** Provided passage **
□ □ □

The broker-dealer must exercise reasonable diligence, care, and skill when making a recommendation. Under 17 C.F.R. § 240.15l-1(a)(2)(ii), the Care Obligation requires: (i) a reasonable basis to understand the potential risks, rewards, and costs of the recommendation; (ii) a reasonable basis to believe the recommendation could be in the best interest of at least some retail customers; and (iii) a reasonable basis to believe the recommendation is in the best interest of this particular retail customer based on the customer’s investment profile, and does not place the broker-dealer’s interest ahead of the customer’s.

Disclosure Obligation

Full and fair disclosure of material facts relating to the scope and terms of the relationship, including material conflicts of interest, must be provided to the retail customer before or at the time of the recommendation. Disclosure alone does not cure a conflict of interest.

Conflict of Interest Obligation

The broker-dealer must establish, maintain, and enforce written policies and procedures reasonably designed to identify and then mitigate — or, where not possible, disclose — conflicts of interest associated with recommendations. Revenue-sharing arrangements, sales contests, and differential compensation structures are paradigmatic conflict sources.

Compliance Obligation

Reg BI requires the broker-dealer to establish, maintain, and enforce written policies and procedures reasonably designed to achieve compliance with Reg BI’s Care, Disclosure, and Conflict-of-Interest Obligations. Failures at the supervisory and systems level — not just at the individual-broker level — can give rise to firm-level liability.

Reg BI (Rule 15l-1) applies to broker-dealers and their representatives and requires them to act in the customer’s best interest. It does not apply to investment advisers registered under the Investment Advisers Act of 1940, who remain subject to a separate and distinct fiduciary duty standard under that statute. Understanding which regulatory framework governs the professional who gave you advice matters significantly when evaluating the viability and theory of your claim.

FINRA Rule 12206: The Six-Year Eligibility Limit — and the Court-Path Alternative

FINRA Rule 12206: Eligibility Limit, Not a Statute of Limitations

Under FINRA Customer Code Rule 12206(a), no claim is eligible for submission to FINRA arbitration if six years have elapsed from the occurrence or event giving rise to the claim. Under Rule 12206(b), the arbitration panel — not FINRA staff — resolves questions regarding a claim’s eligibility under this rule. This is an arbitration eligibility rule — it determines whether FINRA’s forum will hear a claim, not whether the underlying legal claim is time-barred.

Under Rule 12206(c), dismissal of a claim from FINRA arbitration as time-ineligible does not bar the claimant from pursuing the claim in court; the six-year eligibility limit is not itself a statute of limitations and does not toll or extend the applicable state or federal limitations period. Investors whose claims are ineligible for FINRA arbitration under Rule 12206 may still pursue those claims in court — subject to the applicable state or federal statute of limitations. Federal securities-fraud claims under § 10(b)/Rule 10b-5 are subject to the 2-year-from-discovery / 5-year-repose limit of 28 U.S.C. § 1658(b), which is typically shorter than Rule 12206’s six-year window. The court path is not automatically available — it depends on the specific claim, jurisdiction, and discovery date. Consult securities counsel promptly to evaluate all available forums and deadlines.

□ □ □

** Data lines **
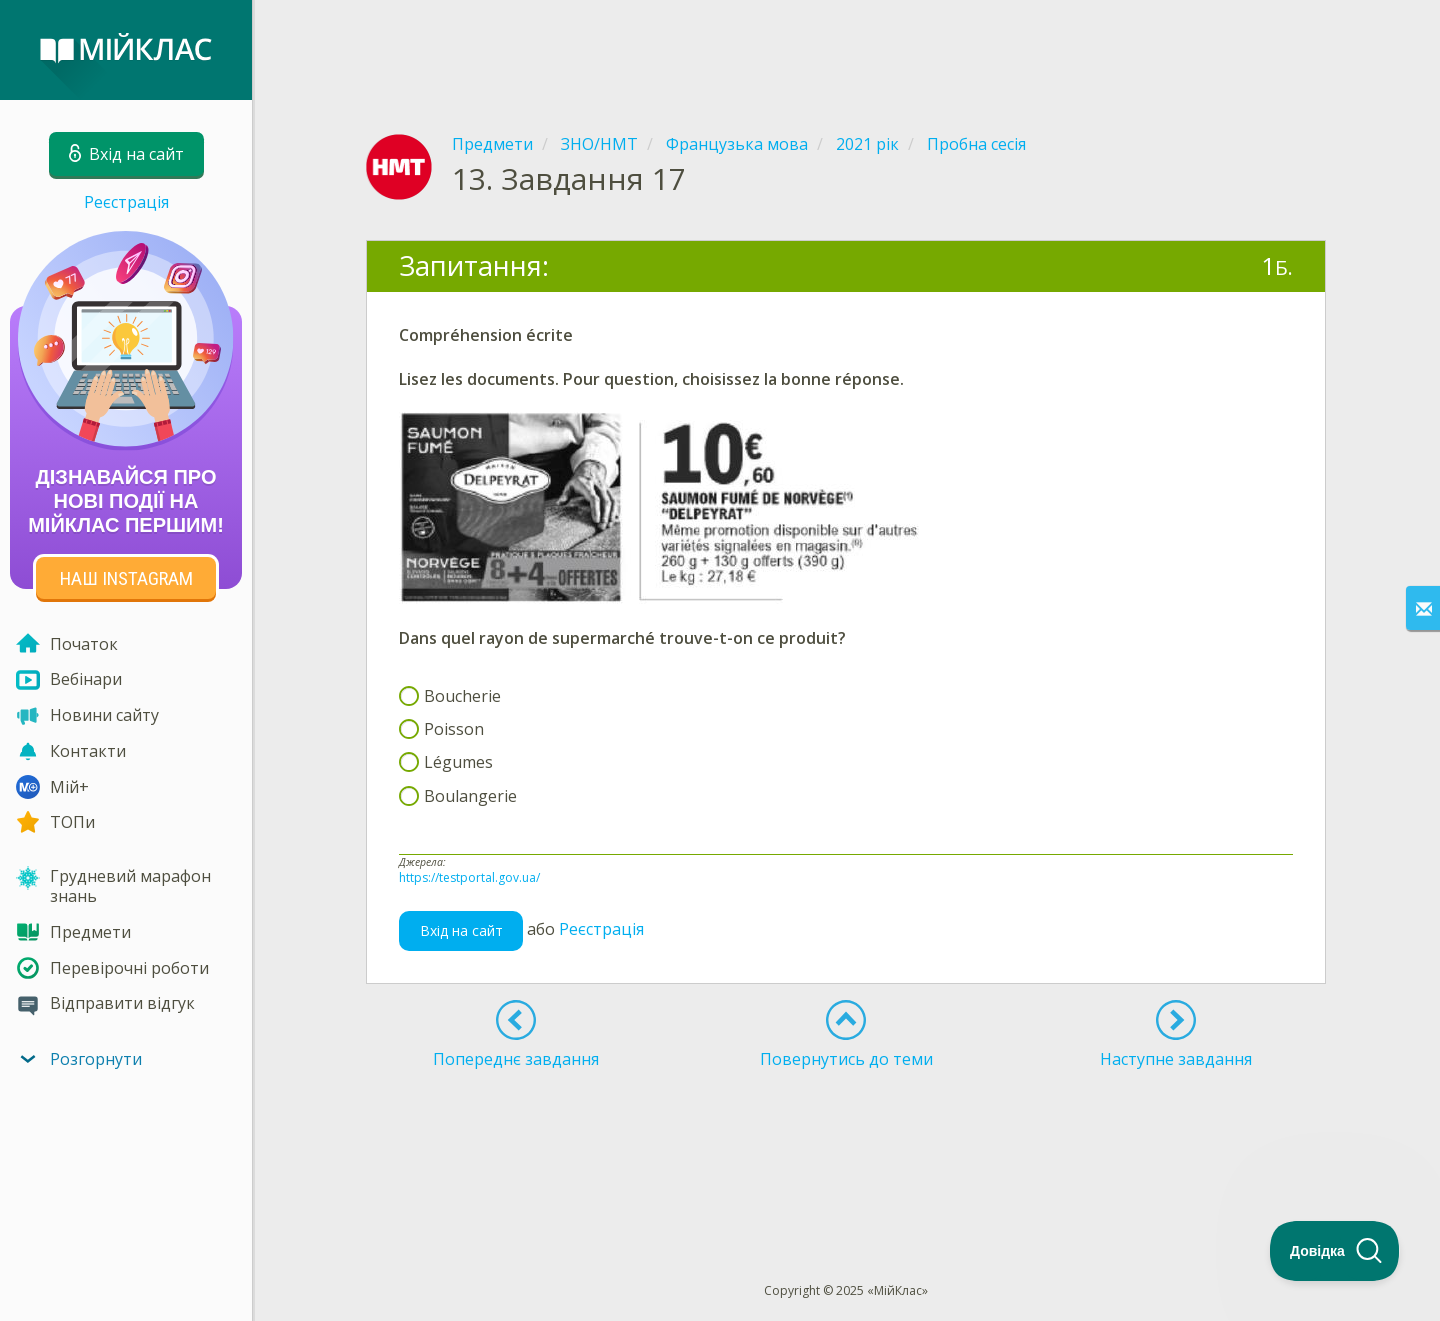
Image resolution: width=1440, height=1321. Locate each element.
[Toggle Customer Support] (1335, 1251)
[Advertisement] (846, 50)
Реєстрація (126, 202)
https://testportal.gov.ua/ (469, 877)
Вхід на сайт (461, 930)
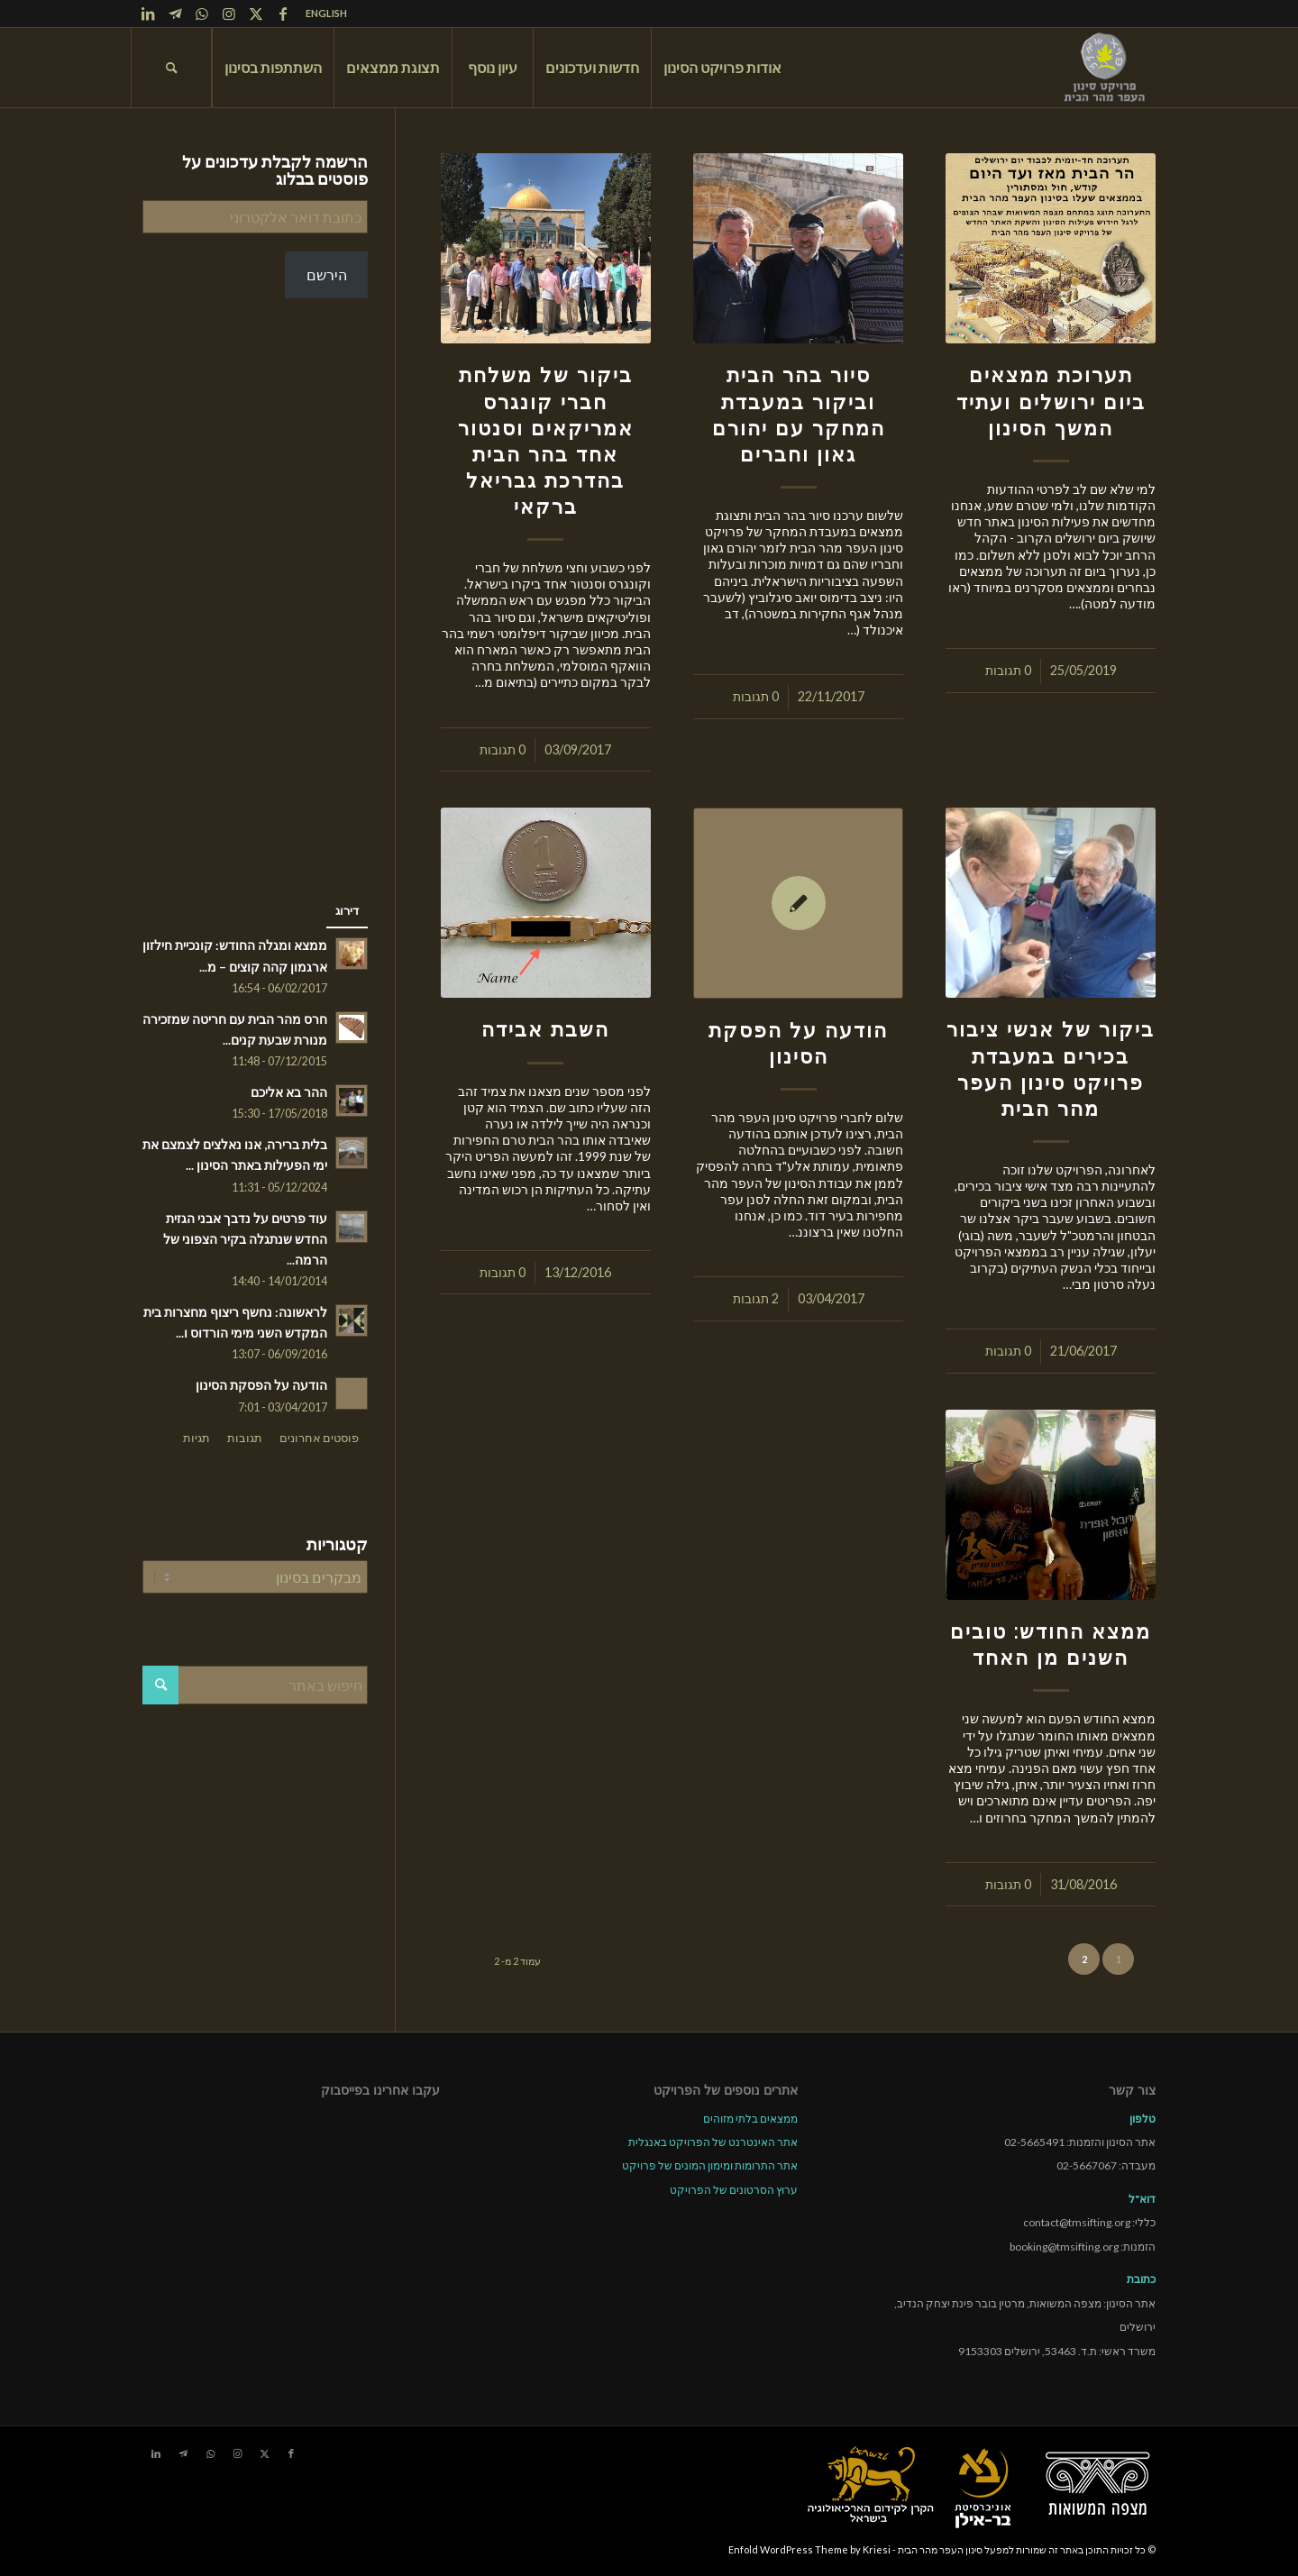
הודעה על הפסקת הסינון (261, 1385)
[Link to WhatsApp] (201, 13)
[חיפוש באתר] (171, 67)
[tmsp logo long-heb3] (1106, 67)
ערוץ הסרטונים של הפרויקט (734, 2190)
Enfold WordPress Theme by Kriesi (809, 2549)
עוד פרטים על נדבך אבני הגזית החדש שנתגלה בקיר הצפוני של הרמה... (245, 1239)
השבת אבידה (545, 1029)
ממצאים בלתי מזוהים (750, 2118)
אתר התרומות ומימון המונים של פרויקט (710, 2165)
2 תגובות (756, 1298)
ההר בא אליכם (289, 1092)
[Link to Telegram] (174, 13)
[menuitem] (322, 13)
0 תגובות (1008, 670)
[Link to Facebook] (283, 13)
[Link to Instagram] (228, 13)
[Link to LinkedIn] (147, 13)
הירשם (326, 274)
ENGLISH (326, 13)
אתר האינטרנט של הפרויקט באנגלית (713, 2142)
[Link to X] (256, 13)
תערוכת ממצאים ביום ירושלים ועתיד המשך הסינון (1051, 401)
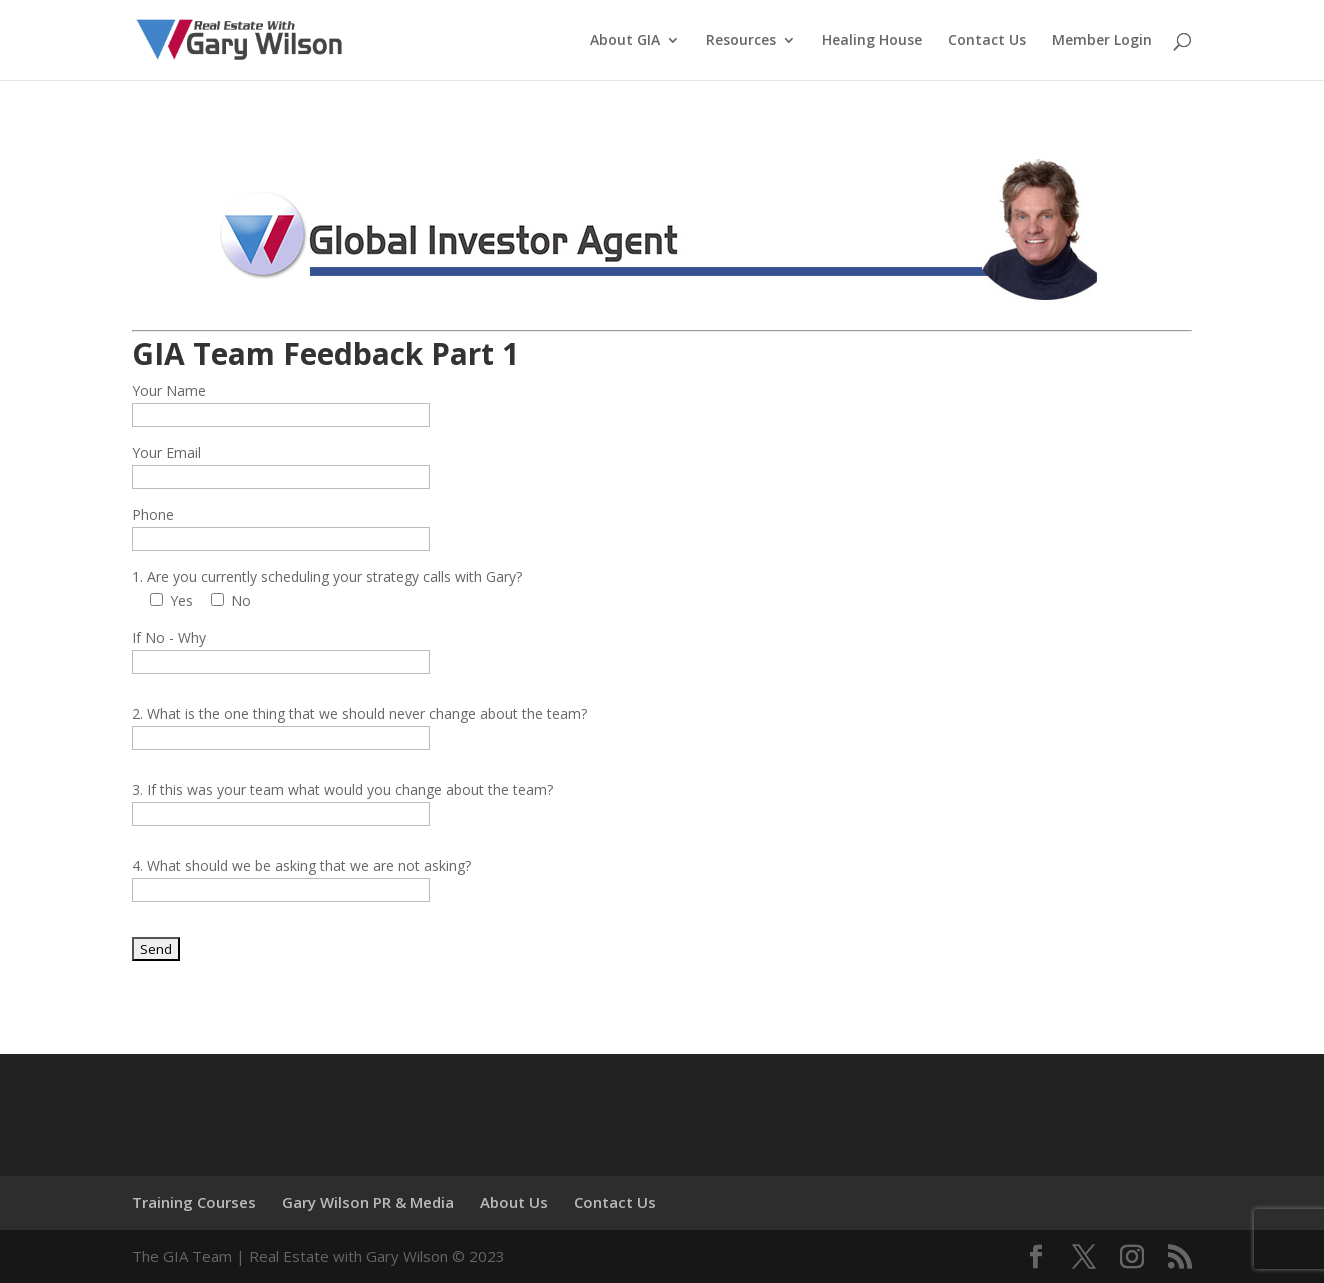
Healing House (872, 41)
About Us (514, 1202)
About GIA (625, 41)
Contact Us (987, 41)
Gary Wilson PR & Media (368, 1202)
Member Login (1102, 41)
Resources (741, 41)
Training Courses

□ □ □

** Task description **
From the Reg BI passage, reproduce word for word the stretch that starts at "Compliance Obligation" and ends after "to firm-level liability.".

** In response **
Compliance Obligation

Reg BI requires the broker-dealer to establish, maintain, and enforce written policies and procedures reasonably designed to achieve compliance with Reg BI’s Care, Disclosure, and Conflict-of-Interest Obligations. Failures at the supervisory and systems level — not just at the individual-broker level — can give rise to firm-level liability.